# [JOB]
From the rabbit kindling thread below, return the passage starting at "Last year we" and ending at "is really cute!", copied word for word.

# [QUOTED TEXT]

# Rosie's Kindling Thread!



## J.O.Y. Farm (Jan 10, 2012)

Rosie is due with her first littler on May 2nd! I am excited to see what she has!! I will post some pictures of her and Tommy (sire of this litter) in a bit


----------



## ThreeHavens (Oct 20, 2011)

Who is Rosie?


----------



## Frosty (Feb 13, 2010)

Yeah who is rosie and where are my new pictures. I need a baby goat fix real soon. lol


----------



## OwnedByTheGoats (Mar 7, 2013)

Yay! What kind is she? I have a litter due on the 24th of this month. She sure looks pregnant! Here is mine with six kits in her belly:


----------



## OwnedByTheGoats (Mar 7, 2013)

P.S. Everyone, she is talking about her rabbit.  I thought it said kidding too, but then I read it again.


----------



## J.O.Y. Farm (Jan 10, 2012)

Sorry guys! Should have put more info! Rosie is our year old NZ White doe  this is her first litter and Tommy's too  so we are excited to see what we get  we are hoping for big meaty kits! 

LOL Frosty! I posted some in the 'Start of my new herd thread' and I emailed you some


----------



## J.O.Y. Farm (Jan 10, 2012)

Oh, and OBTG, how do you know your doe has 6 kits?!


----------



## OwnedByTheGoats (Mar 7, 2013)

LOL, sorry, that was last year! That is just how she looks now, too. Haha, I wish I knew!


----------



## J.O.Y. Farm (Jan 10, 2012)

OH! LOL!! Haha! That would be nice! 

Last year we had two does and they both had LARGE litters twice! (Like between 10 & 13 each each time!)


----------



## OwnedByTheGoats (Mar 7, 2013)

I am hoping that is what my doe has! She is a 2F (lol, can you say that for rabbits too?) and she was a great mom with her first litter. Hopefully she will be even better with this one! To this day, she still sleeps with her old litter and cleans their faces. They are like half her size now, so it is really cute!


----------



## J.O.Y. Farm (Jan 10, 2012)

HAHA! I don't see why not! 

That great! And adorable!! Hehe! 
What do you breed yours for?


----------



## OwnedByTheGoats (Mar 7, 2013)

They are French Lops, and are sold for pets and/or show rabbits. Honestly, I don't know if I could kill any bunny, but killing one with floppy ears is a STRICT no no! LOL

I know French Lops have been used for meat just because of their ginormous size, but otherwise I don't know why you would. I just like to pet them and cuddle them, especially the babies! Here is the one from her last litter that we are retaining. That litter went wrong. She had three deformed kits, and I don't know why. I think it was just a wonky FF thing.  There I go again, saying FF for a bunny!  Anyway, then another kit died from crawling out of the nest and freezing to death. *sigh* Ohhhh rabbits.

Here is that picture I was talking about. This may be my favorite one I have! They were at the very cute stage in kit life! 

Edit: I just realized what was written on that photo. LOL!


----------



## OwnedByTheGoats (Mar 7, 2013)

Here are a few more just because I like looking at them. I don't mean to hijack your thread!

# [COLLECTED MATERIAL]
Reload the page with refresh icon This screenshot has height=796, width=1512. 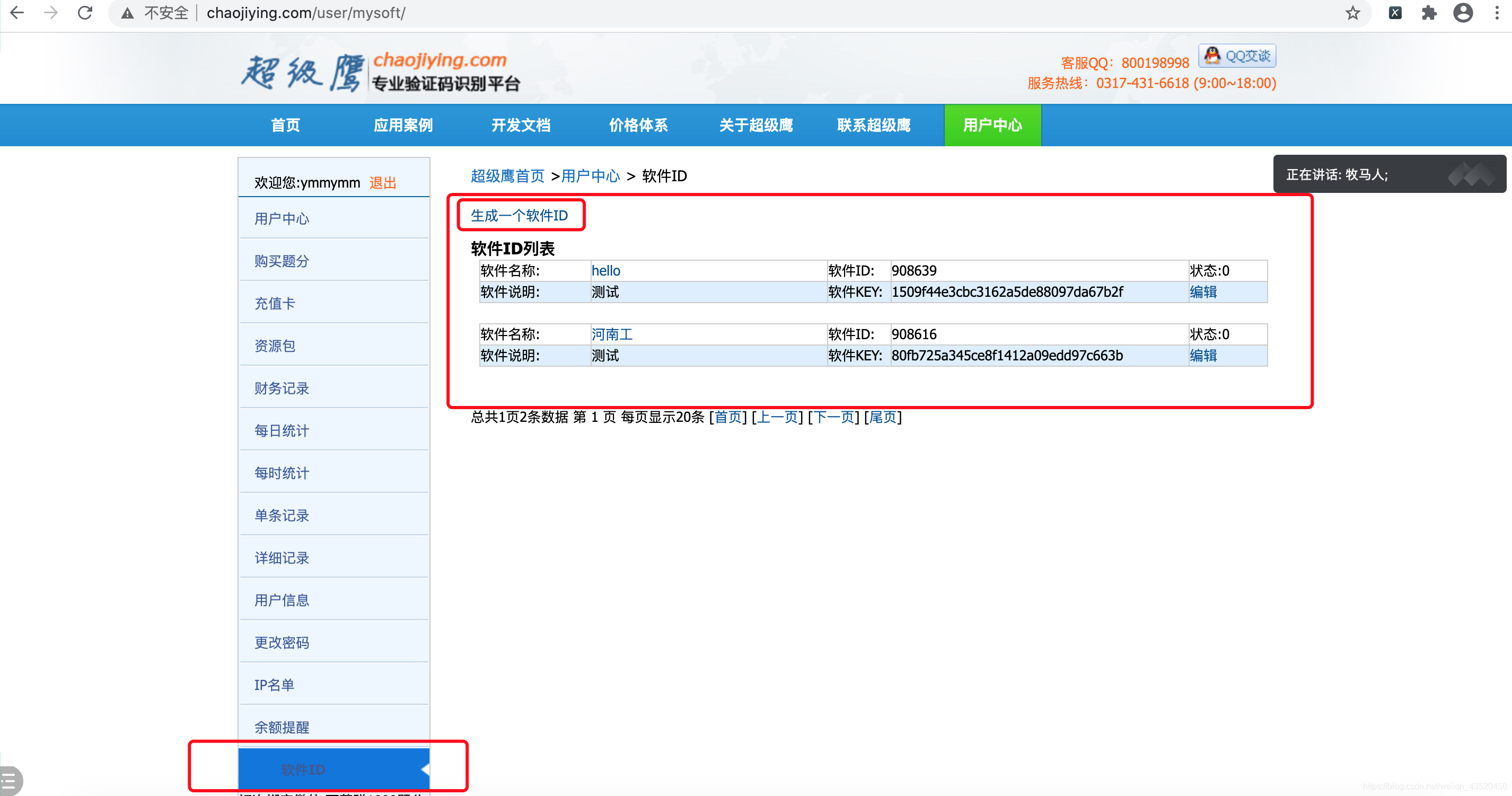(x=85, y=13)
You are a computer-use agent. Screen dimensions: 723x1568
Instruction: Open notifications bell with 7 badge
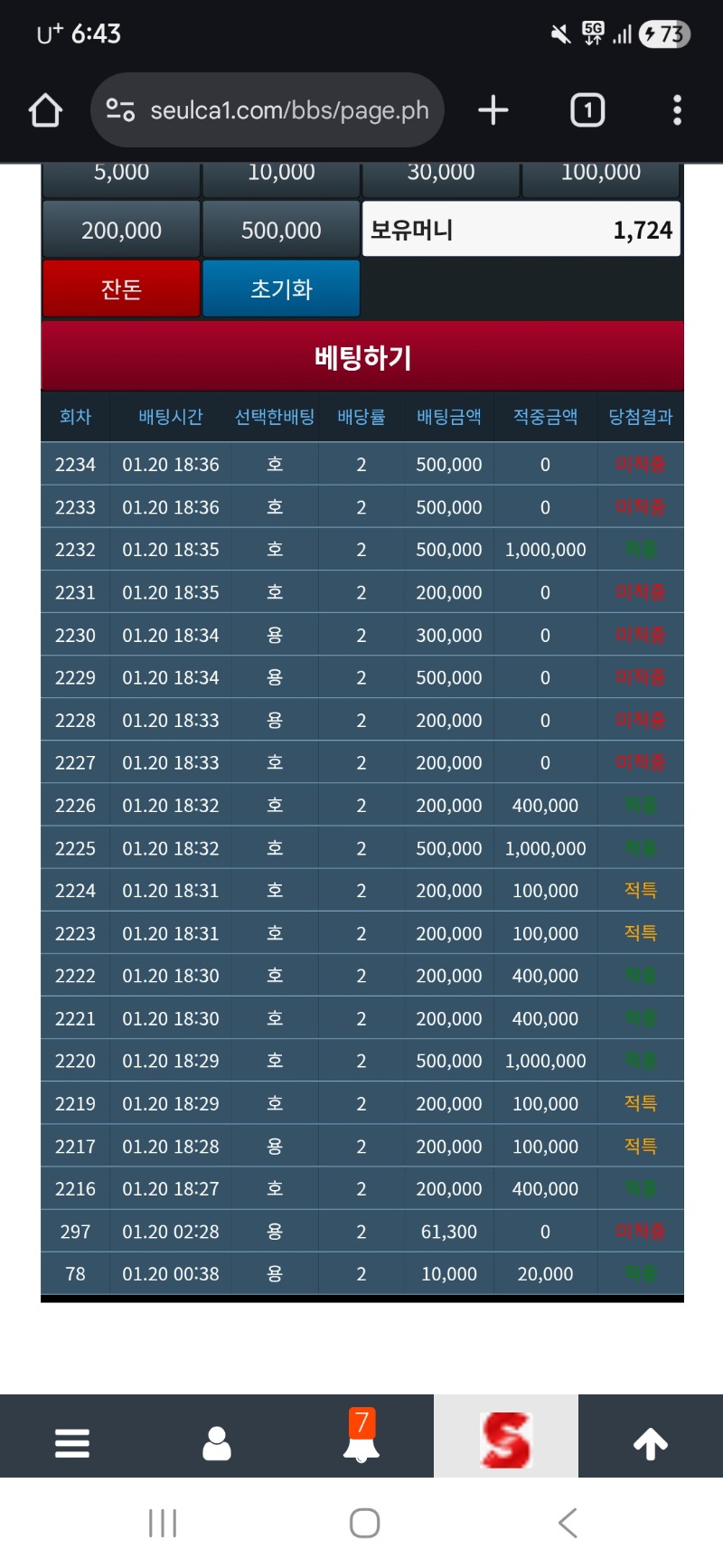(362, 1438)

# [ANSWER TO THE TASK]
Last year we had two does and they both had LARGE litters twice! (Like between 10 & 13 each each time!)


----------



## OwnedByTheGoats (Mar 7, 2013)

I am hoping that is what my doe has! She is a 2F (lol, can you say that for rabbits too?) and she was a great mom with her first litter. Hopefully she will be even better with this one! To this day, she still sleeps with her old litter and cleans their faces. They are like half her size now, so it is really cute!